» Assignment: Search the data below for "name" and report how many lines contain it, with no other text.

» Listed records:
▼▼▼

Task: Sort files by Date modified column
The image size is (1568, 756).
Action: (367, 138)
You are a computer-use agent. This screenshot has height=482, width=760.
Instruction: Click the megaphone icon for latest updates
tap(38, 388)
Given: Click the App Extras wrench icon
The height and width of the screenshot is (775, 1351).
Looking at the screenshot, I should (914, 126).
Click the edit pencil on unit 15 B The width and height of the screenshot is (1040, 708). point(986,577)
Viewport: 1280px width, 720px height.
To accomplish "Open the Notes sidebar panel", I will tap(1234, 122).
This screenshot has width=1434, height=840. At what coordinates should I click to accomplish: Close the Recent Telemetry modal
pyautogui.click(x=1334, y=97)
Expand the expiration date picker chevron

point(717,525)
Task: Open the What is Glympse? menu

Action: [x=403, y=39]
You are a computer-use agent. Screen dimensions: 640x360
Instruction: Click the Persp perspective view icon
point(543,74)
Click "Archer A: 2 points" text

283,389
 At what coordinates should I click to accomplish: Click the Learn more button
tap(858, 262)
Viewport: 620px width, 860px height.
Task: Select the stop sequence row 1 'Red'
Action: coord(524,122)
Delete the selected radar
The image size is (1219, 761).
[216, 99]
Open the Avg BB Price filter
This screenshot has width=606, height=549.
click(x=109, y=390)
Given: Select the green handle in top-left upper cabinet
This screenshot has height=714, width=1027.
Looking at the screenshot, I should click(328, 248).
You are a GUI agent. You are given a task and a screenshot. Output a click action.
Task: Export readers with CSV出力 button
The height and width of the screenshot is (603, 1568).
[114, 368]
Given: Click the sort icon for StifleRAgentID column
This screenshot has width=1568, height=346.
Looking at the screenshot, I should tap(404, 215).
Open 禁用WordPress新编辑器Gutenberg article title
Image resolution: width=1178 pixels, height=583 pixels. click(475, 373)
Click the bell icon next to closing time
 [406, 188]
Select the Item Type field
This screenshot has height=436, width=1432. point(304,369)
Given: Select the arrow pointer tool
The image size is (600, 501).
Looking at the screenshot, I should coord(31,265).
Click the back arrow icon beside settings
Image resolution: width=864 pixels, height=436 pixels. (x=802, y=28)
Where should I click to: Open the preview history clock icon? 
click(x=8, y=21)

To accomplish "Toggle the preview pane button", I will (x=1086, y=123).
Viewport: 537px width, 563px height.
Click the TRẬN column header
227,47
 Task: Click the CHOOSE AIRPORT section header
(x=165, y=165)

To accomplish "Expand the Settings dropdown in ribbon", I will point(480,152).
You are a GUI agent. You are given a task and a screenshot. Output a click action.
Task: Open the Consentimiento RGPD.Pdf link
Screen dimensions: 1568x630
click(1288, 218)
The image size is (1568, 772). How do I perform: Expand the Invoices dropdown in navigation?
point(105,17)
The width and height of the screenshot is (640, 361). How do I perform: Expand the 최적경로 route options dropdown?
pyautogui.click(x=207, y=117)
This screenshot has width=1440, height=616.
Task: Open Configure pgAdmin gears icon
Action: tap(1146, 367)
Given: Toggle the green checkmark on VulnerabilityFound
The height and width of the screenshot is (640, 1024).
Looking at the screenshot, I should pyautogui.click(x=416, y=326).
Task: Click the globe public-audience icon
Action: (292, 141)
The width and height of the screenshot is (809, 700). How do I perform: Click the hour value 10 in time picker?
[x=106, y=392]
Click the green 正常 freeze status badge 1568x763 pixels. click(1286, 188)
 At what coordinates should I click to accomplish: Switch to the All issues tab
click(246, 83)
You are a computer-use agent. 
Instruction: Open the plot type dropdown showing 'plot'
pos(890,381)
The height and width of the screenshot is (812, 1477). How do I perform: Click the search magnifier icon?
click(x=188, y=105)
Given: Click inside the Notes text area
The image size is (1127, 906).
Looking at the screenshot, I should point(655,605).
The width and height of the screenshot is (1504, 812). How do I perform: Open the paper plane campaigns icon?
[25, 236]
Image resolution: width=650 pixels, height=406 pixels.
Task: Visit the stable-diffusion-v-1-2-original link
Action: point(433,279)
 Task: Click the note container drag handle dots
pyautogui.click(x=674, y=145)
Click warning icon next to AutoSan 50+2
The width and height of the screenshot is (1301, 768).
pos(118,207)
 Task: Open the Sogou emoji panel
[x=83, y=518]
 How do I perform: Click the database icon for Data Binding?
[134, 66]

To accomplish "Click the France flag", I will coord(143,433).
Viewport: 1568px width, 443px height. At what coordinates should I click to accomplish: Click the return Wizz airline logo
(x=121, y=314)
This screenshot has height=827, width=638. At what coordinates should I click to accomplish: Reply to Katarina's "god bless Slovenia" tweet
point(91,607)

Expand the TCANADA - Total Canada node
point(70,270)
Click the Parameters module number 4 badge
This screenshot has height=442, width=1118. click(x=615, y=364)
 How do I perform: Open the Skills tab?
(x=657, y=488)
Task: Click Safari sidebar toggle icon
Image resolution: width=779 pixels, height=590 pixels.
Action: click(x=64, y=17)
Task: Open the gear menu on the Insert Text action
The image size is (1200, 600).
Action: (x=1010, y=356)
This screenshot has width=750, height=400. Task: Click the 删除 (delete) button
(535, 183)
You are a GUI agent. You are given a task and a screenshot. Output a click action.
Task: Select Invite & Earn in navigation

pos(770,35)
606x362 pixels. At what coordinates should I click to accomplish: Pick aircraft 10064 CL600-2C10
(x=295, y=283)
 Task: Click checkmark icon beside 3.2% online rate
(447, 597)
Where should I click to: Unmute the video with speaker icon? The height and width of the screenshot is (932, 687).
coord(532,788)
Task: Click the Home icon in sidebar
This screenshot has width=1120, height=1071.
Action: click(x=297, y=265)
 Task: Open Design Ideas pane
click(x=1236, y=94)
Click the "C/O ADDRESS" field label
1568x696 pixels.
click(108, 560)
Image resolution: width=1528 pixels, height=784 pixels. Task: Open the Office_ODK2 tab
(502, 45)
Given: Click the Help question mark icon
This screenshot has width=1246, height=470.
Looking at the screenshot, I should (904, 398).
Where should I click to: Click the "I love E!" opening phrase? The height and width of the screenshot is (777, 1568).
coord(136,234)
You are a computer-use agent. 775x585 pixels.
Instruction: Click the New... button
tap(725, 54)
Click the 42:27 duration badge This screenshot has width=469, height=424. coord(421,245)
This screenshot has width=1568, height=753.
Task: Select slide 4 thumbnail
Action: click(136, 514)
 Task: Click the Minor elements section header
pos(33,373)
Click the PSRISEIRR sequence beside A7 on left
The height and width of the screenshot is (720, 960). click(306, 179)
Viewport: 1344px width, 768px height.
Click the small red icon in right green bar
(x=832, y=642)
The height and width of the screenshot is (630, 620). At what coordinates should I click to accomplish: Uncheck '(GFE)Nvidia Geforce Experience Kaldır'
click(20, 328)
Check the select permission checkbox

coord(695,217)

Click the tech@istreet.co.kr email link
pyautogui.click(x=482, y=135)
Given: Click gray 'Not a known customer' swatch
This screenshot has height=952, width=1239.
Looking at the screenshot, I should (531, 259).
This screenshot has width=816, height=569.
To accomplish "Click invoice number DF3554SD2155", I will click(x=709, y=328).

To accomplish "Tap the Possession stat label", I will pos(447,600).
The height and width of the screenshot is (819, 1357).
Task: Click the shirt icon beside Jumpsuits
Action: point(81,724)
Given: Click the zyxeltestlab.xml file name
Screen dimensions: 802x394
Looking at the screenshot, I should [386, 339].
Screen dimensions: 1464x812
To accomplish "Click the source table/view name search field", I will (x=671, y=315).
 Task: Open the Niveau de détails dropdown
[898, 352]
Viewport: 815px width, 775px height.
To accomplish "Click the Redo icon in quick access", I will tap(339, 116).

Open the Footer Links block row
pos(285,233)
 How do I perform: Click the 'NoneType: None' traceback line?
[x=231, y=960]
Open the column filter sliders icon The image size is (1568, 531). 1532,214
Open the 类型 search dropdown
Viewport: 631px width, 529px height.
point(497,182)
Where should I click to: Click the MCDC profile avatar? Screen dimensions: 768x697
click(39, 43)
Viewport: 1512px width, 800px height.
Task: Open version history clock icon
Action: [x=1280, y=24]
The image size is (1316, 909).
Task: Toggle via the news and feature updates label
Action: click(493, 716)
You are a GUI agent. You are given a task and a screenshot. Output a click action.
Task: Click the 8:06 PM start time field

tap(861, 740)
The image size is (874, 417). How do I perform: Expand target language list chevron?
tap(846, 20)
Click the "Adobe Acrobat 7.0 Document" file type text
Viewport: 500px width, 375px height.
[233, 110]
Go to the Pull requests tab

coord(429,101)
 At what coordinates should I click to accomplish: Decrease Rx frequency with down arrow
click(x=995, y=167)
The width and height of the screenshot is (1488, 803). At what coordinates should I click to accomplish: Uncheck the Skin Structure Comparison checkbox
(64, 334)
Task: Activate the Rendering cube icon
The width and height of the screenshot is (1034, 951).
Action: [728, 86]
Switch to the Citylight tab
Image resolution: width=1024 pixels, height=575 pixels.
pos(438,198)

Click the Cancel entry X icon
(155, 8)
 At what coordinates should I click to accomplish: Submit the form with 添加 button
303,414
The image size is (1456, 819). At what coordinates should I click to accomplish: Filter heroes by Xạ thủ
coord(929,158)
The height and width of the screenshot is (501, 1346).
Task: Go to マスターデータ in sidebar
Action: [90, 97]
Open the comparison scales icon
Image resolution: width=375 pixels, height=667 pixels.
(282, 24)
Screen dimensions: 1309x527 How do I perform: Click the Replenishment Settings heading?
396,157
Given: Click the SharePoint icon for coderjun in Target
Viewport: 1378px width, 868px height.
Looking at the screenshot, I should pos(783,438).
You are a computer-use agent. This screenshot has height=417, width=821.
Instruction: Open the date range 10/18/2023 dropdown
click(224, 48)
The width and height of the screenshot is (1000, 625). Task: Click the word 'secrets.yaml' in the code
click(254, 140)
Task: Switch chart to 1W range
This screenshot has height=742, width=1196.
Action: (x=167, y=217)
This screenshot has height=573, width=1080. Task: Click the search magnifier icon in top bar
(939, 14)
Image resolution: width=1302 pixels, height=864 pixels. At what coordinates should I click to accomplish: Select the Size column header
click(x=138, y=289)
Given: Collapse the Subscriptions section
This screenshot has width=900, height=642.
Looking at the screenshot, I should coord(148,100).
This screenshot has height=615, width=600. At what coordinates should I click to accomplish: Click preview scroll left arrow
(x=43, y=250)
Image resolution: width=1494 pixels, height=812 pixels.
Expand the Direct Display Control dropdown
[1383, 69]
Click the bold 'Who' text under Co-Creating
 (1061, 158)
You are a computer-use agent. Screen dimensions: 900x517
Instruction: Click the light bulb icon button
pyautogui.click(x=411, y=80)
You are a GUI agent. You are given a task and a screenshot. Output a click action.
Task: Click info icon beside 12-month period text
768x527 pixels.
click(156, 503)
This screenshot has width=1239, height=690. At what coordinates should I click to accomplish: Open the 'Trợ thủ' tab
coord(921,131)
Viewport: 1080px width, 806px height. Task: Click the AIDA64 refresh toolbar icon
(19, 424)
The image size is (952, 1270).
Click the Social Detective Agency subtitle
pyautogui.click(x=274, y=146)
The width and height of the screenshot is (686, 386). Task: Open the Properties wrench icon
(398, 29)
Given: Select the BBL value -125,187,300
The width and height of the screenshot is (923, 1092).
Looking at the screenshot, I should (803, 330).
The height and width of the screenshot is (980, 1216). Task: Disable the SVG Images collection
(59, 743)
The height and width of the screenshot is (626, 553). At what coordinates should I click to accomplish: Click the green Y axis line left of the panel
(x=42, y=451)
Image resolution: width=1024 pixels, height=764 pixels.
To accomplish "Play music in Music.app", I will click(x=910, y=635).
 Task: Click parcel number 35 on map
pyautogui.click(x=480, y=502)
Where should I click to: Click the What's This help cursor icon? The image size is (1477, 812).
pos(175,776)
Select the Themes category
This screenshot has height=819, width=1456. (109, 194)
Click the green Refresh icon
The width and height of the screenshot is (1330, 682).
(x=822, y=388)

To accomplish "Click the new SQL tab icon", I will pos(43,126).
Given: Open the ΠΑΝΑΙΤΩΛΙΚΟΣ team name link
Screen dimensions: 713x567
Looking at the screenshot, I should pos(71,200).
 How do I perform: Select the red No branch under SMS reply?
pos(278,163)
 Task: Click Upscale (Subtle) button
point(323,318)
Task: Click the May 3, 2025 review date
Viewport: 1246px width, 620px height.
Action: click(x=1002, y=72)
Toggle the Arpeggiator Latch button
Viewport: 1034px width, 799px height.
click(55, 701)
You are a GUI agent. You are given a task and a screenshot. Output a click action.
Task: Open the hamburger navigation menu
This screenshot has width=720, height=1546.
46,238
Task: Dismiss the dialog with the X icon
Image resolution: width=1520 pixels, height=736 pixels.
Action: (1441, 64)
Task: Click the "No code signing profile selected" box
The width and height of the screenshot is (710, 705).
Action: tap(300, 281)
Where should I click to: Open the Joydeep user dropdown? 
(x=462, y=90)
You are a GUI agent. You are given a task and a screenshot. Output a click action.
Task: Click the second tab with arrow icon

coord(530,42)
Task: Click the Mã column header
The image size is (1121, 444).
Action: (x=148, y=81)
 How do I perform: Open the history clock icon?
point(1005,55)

▲▲▲

» The answer: 3